Dataset excerpts
::::::

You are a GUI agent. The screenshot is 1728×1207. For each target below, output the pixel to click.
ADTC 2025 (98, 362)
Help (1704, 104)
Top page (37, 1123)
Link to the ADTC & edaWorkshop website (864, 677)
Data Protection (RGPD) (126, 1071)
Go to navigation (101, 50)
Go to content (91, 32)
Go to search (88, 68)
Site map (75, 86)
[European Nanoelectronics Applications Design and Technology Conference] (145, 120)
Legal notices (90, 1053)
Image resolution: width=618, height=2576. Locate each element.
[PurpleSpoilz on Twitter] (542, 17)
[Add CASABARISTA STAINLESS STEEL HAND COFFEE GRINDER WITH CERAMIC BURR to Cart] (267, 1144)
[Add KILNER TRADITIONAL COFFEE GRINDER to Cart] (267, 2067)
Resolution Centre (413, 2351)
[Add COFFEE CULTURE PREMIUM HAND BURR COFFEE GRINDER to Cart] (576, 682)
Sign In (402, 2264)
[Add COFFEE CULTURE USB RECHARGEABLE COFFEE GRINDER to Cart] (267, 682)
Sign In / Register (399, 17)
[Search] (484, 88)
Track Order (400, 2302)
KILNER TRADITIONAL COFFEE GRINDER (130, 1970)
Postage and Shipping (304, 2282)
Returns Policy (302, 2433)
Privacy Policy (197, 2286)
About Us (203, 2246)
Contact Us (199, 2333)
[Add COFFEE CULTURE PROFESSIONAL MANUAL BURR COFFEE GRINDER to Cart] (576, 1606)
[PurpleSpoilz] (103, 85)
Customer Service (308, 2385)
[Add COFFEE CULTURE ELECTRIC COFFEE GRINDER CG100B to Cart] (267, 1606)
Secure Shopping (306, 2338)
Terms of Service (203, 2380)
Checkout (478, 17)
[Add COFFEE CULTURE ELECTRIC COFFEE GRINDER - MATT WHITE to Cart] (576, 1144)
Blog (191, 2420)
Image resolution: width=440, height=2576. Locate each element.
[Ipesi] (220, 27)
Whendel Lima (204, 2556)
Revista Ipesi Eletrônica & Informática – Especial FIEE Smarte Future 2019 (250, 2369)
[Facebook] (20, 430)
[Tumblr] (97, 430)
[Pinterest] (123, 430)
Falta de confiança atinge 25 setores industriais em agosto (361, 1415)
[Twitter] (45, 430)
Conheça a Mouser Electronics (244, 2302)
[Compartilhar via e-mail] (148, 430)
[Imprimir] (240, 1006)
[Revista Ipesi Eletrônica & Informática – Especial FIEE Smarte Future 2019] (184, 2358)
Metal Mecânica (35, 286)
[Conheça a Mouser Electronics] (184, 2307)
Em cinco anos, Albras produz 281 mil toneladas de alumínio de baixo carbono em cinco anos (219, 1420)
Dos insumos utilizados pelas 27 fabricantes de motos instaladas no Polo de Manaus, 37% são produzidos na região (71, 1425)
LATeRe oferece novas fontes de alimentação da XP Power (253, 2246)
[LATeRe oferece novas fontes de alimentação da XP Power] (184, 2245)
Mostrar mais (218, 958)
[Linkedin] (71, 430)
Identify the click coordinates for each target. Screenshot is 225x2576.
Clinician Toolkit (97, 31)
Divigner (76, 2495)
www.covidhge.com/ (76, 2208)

::::::

(What is expected) Which lines of the entries above contain the word "KILNER"? Copy each of them.

(Written response)
[Add KILNER TRADITIONAL COFFEE GRINDER to Cart] (267, 2067)
KILNER TRADITIONAL COFFEE GRINDER (130, 1970)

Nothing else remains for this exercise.